The new coronavirus is mutating and evolving as it adapts to its human hosts -- that’s according to a series of studies from thousands of samples.
But what does this mean? Let’s rewind.
The coronavirus disease is called COVID-19 and the virus responsible for it is called SARS-CoV-2.
Experts have been studying the genomes of the SARS-CoV-2 and here’s what they’ve found:
Researchers at the Los Alamos National Laboratory in the United States tracked genetic mutations, in the "spike" of the new coronavirus - the part that gives it its distinctive shape.
They found 14 such mutations -- one of which they say was "of urgent concern" as it may be becoming dominant and may make the disease more infectious.
University College London also found 198 mutations from a sample of 7,500 infected patients around the world -- but said none appear to be particularly worrying at this stage.
Now we know viruses mutate -- it's what they do. But what does this information tell us?

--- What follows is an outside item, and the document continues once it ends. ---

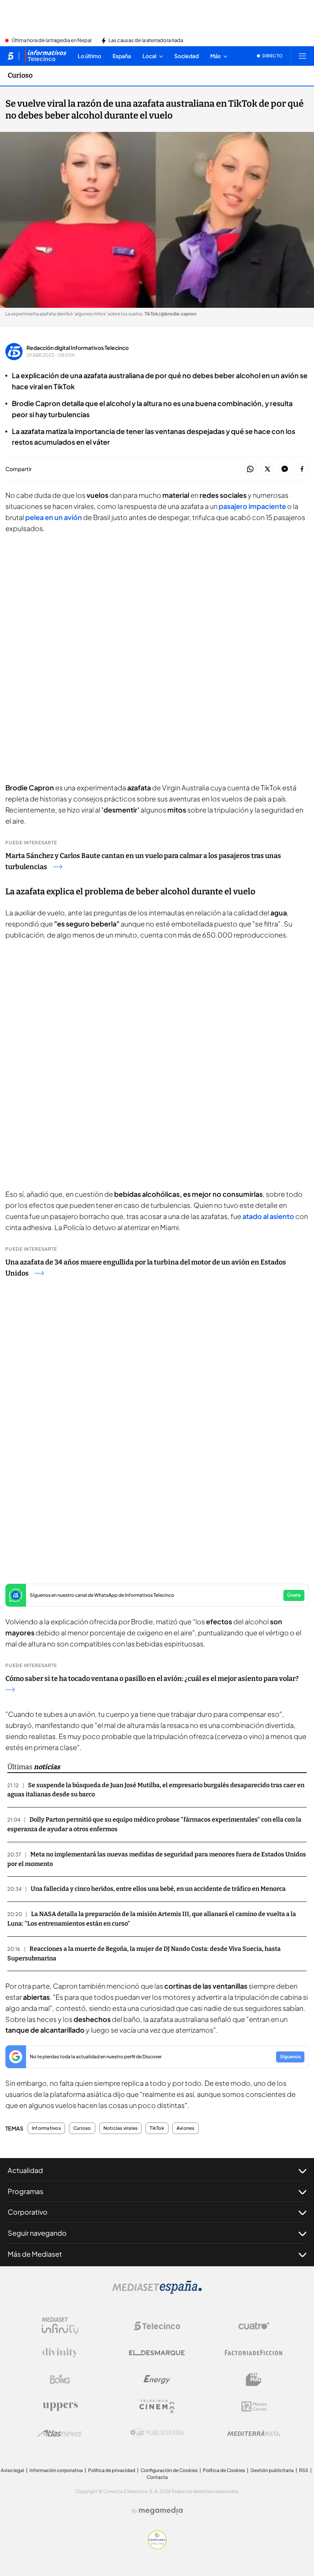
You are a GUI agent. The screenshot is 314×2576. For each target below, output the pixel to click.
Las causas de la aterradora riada (145, 40)
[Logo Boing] (60, 2379)
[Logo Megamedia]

Well, another study from Britain's Glasgow University, which also analyzed mutations, found that these changes did not signal that there are different strains of the virus.
That contradicts a previous study by Chinese researchers that suggested there had been two strains circulating in people at the start of the outbreak, and that one had been more "aggressive."
So what does that mean?
Well some geneticists, like Eric Topol who founded Scripps Research Institute in California say this debunks the idea of multiple strains all together. Saying quote "We know there is only one strain."
Others say it provides fascinating insights into the evolution of the virus -- showing that this coronavirus mutates.
But do these mutations mean the virus is getting more dangerous?
Lucy van Dorp, who co-led the UCL work, said that looking into more stable parts of the virus could help with drug and vaccine development.
But quite simply -- Genetics experts say it's still too early to know whether any of the mutations are meaningful.